## GIVEN PASSAGE
==============================

Selects from Solutions Inside a Closed Field of Prescriptive Options – Almost all medical diagnoses are simply concluded from a well or lesser, but known set of precedent solutions from which decisions can be made and determinations drawn.  This is not the case with broader scope or discovery science.

Example:  In the end, there are only a set of about 1500 primary diseases from which we (most of the time) can regularly choose to diagnose a set of symptoms, most with well established treatment protocols. Contrast this with the World Health Organization’s estimate that over 10,000 monogenic disorders potentially exist.¹ The research task entailed inside monogenic nucleotide disorders is skyrocketing and daunting.  This is discovery science. The diagnosis of the primary human 1500 diseases, is not. Different mindsets will be needed to approach these very different research methodologies.

An Answer Must be Produced or We Fail – 100% of diagnostic processes involve the outcome of a conclusion. In fake skepticism, of course the participants are rife with ‘answer which as the greatest likelihood of being true’ type baloney.  To the Diagnostic Habituated fake skeptic, an answer has to be produced – NOW. But in a discovery process, we do not necessarily have to have an answer or disposition on a subject.  Be very wary of those who seem to force answers and get angry when you do not adopt their conclusion immediately. Be wary of those who have an answer for all 768 entries in The Skeptic’s Dictionary (including those who wrote the material). They are not conducting a scientifically reliable or honest exercise, rather are simply propping up a charade which seeks to alleviate the mental dissonance stress from something larger which disturbs them greatly. See Corber’s Burden. As one claims to be an authority on all that is bunk, their credibility declines in hyperbolic inverse proportion to the number of subjects in which authority is claimed.

Example:  If one is experiencing pain, for the most part both the patient and the researcher will not stop until they have an answer.  A conclusive finish to the pain itself is the goal after all, and not some greater degree of human understanding necessarily.  Contrast this with grand mysteries of the cosmos. We do not yet have an answer to the Sloan Digital Sky Survey “Giant Blob” Quasar Cluster² observation and how it could easily exist under current understandings of classical cosmology or M-theory. We have to await more information. No one has even suggested forcing a ‘answer which has the greatest likelihood of being true.’ To do so would constitute pseudoscience.

It is from this constrained mindset which the Ethical Skeptic must extract himself/herself, in order to begin to grasp why so many subjects are not well understood, and why we must think anew in order to tackle the grander mysteries of our existence. The more we continue to pepper these subjects with prescripted habituated diagnoses, the more those who have conducted real field observation will object. We have well observed the falling back on the same old ‘conspiracy theorist’ pejorative categorization of everyone who disagrees with the diagnoses proffered by these linear thinkers. It is not that a diagnostic approach to science always produces an incorrect answer. But if we follow simply the error of diagnosis habituation, then let’s just declare that mind Ξ brain right now, and we can close up shop and all go home. And while I might not bet against the theory were it on the craps table in Vegas and I were forced to make a selection now, neither am I in an ethical context ready to reject its antithesis simply because some diagnostic linear thinkers told me to.

I am an Ethical Skeptic, I don’t reject your idea as false, but I await more information. As a discovery researcher I refuse to simply accept your diagnostically habitual ‘critical thinking;’ nor its identifying which answer the constrained set has shown ‘is most likely true.’

That is not how real skepticism and real science work.

==============================

## EXCERPTED RECORDS

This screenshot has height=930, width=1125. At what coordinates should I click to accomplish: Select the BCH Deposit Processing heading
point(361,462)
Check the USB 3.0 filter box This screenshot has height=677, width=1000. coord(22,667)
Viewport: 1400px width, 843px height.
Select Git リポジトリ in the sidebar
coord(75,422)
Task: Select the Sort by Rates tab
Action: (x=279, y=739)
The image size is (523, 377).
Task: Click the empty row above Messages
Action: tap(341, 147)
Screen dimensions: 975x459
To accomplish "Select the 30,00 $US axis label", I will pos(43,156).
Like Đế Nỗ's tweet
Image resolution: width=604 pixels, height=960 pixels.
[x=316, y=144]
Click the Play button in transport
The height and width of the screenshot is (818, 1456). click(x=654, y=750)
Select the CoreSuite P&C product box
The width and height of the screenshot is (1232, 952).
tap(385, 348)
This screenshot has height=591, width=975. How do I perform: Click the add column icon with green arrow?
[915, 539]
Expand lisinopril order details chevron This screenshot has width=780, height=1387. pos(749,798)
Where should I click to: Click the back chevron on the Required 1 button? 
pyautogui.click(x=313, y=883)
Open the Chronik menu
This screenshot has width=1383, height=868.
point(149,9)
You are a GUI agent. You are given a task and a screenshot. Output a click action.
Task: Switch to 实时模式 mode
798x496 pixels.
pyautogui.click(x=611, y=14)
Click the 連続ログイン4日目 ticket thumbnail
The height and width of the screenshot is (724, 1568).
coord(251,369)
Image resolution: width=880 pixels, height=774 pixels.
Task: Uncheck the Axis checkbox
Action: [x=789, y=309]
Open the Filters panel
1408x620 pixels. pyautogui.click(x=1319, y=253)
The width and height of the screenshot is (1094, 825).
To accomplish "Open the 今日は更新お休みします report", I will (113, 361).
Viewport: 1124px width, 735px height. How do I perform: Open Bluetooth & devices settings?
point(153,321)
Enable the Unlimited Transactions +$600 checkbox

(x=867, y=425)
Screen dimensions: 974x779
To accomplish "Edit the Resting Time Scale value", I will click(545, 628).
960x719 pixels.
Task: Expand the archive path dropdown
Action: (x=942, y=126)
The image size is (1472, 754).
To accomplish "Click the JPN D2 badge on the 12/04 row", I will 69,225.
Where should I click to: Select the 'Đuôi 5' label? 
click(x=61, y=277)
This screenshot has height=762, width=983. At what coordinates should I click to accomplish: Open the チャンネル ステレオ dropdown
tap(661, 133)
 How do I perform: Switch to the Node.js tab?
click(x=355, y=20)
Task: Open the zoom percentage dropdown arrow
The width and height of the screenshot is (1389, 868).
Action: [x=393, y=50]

==============================

## REQUIRED TASKS
a – In the passage on diagnostic thinking, how many monogenic disorders does the World Health Organization estimate potentially exist?
b – Reproduce the part of the passage on diagnostic thinking that opens with the words containing "Example:  In the" and closes with "different research methodologies.".

## SOLVED TASKS
a – Over 10,000.

b –
Example:  In the end, there are only a set of about 1500 primary diseases from which we (most of the time) can regularly choose to diagnose a set of symptoms, most with well established treatment protocols. Contrast this with the World Health Organization’s estimate that over 10,000 monogenic disorders potentially exist.¹ The research task entailed inside monogenic nucleotide disorders is skyrocketing and daunting.  This is discovery science. The diagnosis of the primary human 1500 diseases, is not. Different mindsets will be needed to approach these very different research methodologies.